• WHAT IS BEING ASKED
Stopping at the line that holds "Select 'Open weights, open", repeat the lines below exactly, starting from the very first and including that final line.

[Extracted data entries]
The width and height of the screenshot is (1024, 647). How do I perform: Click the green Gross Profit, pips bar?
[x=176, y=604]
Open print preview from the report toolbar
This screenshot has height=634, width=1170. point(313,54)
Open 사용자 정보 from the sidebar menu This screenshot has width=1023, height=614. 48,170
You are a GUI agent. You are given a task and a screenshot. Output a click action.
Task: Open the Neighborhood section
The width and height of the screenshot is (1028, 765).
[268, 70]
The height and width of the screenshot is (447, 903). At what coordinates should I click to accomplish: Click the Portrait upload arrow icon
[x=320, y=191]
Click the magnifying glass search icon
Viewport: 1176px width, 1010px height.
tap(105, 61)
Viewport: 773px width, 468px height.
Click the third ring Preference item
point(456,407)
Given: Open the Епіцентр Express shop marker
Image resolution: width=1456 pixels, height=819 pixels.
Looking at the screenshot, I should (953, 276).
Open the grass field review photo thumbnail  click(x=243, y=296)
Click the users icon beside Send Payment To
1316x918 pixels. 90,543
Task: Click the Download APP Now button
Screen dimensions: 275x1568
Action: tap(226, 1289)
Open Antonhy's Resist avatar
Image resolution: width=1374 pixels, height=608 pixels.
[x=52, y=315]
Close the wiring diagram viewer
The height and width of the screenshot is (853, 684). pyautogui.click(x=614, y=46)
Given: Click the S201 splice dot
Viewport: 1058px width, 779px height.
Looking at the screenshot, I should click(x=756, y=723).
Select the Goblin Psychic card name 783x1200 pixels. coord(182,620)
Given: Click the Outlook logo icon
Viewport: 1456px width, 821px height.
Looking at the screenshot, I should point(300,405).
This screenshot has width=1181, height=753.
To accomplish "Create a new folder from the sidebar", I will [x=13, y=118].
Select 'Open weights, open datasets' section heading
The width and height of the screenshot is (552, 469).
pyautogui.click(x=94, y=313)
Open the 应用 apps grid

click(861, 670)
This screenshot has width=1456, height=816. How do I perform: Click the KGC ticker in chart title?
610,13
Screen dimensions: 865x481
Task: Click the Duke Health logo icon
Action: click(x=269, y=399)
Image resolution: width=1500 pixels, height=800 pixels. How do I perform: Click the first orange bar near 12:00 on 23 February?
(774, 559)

• TASK OUTPUT
The width and height of the screenshot is (1024, 647). How do I perform: Click the green Gross Profit, pips bar?
[x=176, y=604]
Open print preview from the report toolbar
This screenshot has height=634, width=1170. point(313,54)
Open 사용자 정보 from the sidebar menu This screenshot has width=1023, height=614. 48,170
You are a GUI agent. You are given a task and a screenshot. Output a click action.
Task: Open the Neighborhood section
The width and height of the screenshot is (1028, 765).
[268, 70]
The height and width of the screenshot is (447, 903). At what coordinates should I click to accomplish: Click the Portrait upload arrow icon
[x=320, y=191]
Click the magnifying glass search icon
Viewport: 1176px width, 1010px height.
tap(105, 61)
Viewport: 773px width, 468px height.
Click the third ring Preference item
point(456,407)
Given: Open the Епіцентр Express shop marker
Image resolution: width=1456 pixels, height=819 pixels.
Looking at the screenshot, I should (953, 276).
Open the grass field review photo thumbnail  click(x=243, y=296)
Click the users icon beside Send Payment To
1316x918 pixels. 90,543
Task: Click the Download APP Now button
Screen dimensions: 275x1568
Action: tap(226, 1289)
Open Antonhy's Resist avatar
Image resolution: width=1374 pixels, height=608 pixels.
[x=52, y=315]
Close the wiring diagram viewer
The height and width of the screenshot is (853, 684). pyautogui.click(x=614, y=46)
Given: Click the S201 splice dot
Viewport: 1058px width, 779px height.
Looking at the screenshot, I should click(x=756, y=723).
Select the Goblin Psychic card name 783x1200 pixels. coord(182,620)
Given: Click the Outlook logo icon
Viewport: 1456px width, 821px height.
Looking at the screenshot, I should point(300,405).
This screenshot has width=1181, height=753.
To accomplish "Create a new folder from the sidebar", I will [x=13, y=118].
Select 'Open weights, open datasets' section heading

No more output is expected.